SPI fails with mainline kernel 6.6.1

StefanB · November 16, 2023, 11:31am

Hi

I’m running mainline kernel on the Verdin imx8mm.
We tried to update from 6.5.11 to 6.6.1.
On our board we have connected the following SPI devices

TPM2 (infineon,slb9670)
SPI-RAM (microchip,mchp23lcv1024)

With 6.5.11 everything was fine but with the update to 6.6.1 the access to all SPI-devices failed.
When we did measurements on the SPI Bus we recognized, that the send and received data length was not matching with the expected size and the transfer failed.

I think that we identified the commit, that makes the SPI fail.
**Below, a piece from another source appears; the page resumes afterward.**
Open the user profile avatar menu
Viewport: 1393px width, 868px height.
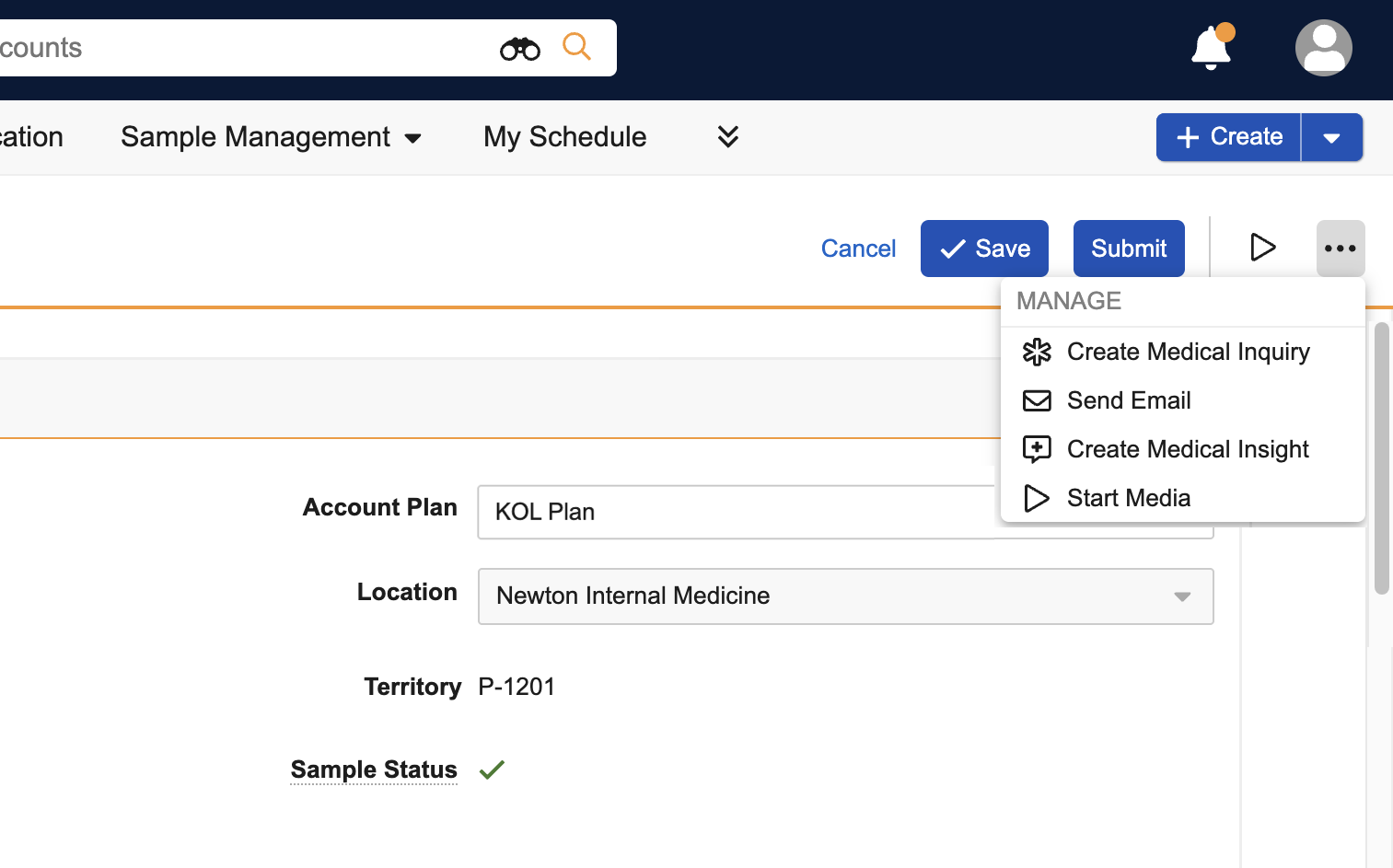coord(1323,48)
spi: Increase imx51 ecspi burst length based on transfer length
15a6af94a2779d5dfb42ee4bfac858ea8e964a3f
https://lore.kernel.org/r/20230628125406.237949-1-stefan.moring@technolution.nl

spi: imx: Take in account bits per word instead of assuming 8-bits
5f66db08cbd3ca471c66bacb0282902c79db9274
https://lore.kernel.org/all/20230917164037.29284-1-stefanmoring@gmail.com/

When we revert the commits then SPI is running again.
It seems that the enabling of the busts breaks the imx8mm.

I did some measurements with the SPI-RAM. When I write data to the mtd device
we see a 4Byte write command followed by the number of bytes to write
With the Burst-Mode enabled I see that the send length is too long and in many tests I see that the data that I tried to send is interleaved with 0. The send Pattern should be incrementing from 0x01 (0x01, 0x02, 0x03,…)
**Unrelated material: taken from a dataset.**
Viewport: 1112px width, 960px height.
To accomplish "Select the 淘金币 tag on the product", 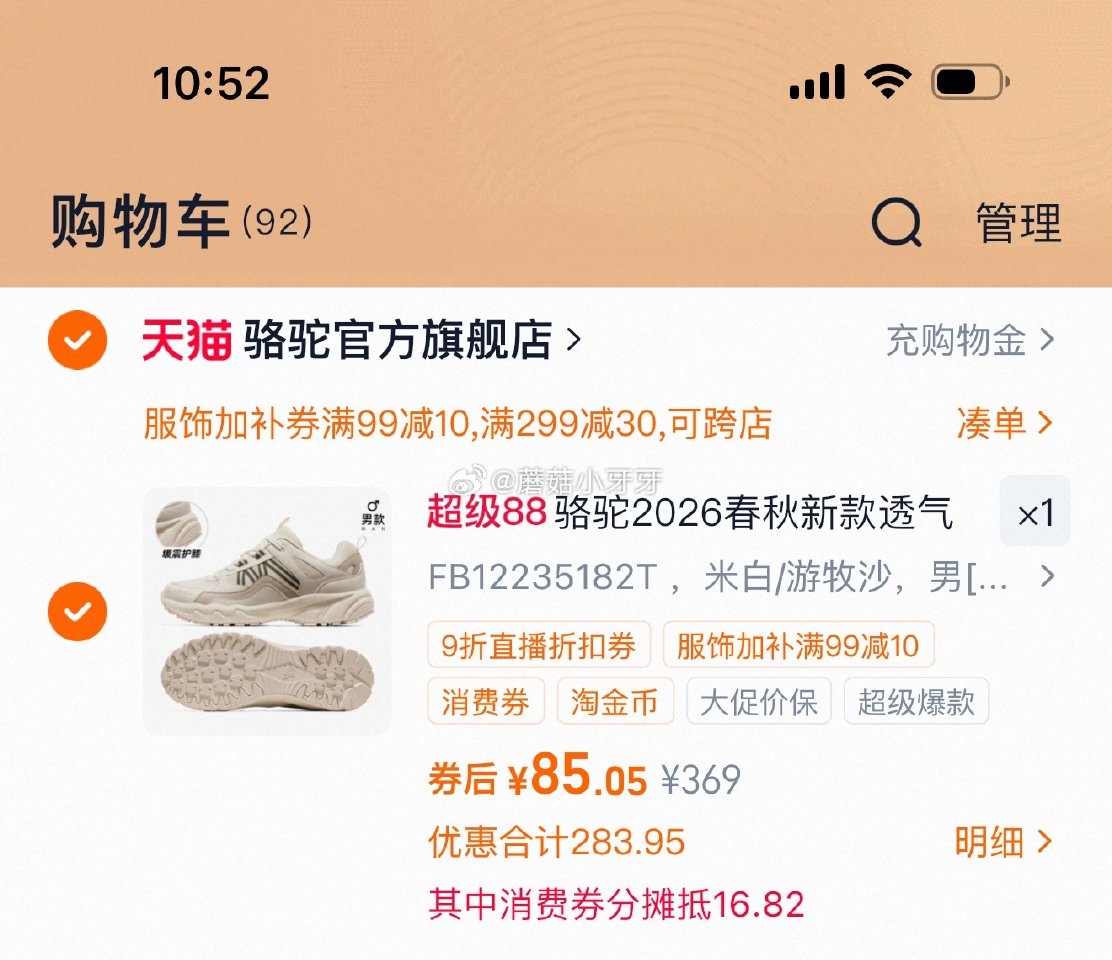I will click(614, 701).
The length is 504Byte instead of 127

We see 0x00,0x00,0x01 0x00,0x00,0x00,0x02 0x00,0x00,0x00,0x03

Question:

Does Toradex also has recognized such behavior on imx8m or even on imx6 (the change applies for both)?
Do you have any clue what is going wrong?

I tired to understand the behavior tracing the code but I do not see any obvious bugs.
PS: I posted here the bad behavior with 127Byte, we see different errors with other length and other alignment.

Best Regards
Stefan

lucas_a.tx · November 16, 2023, 6:22pm

Hi @StefanB ,

I contacted the team here and they’re not aware of this behavior in kernel 6.6 upstream for the Verdin iMX8M Mini.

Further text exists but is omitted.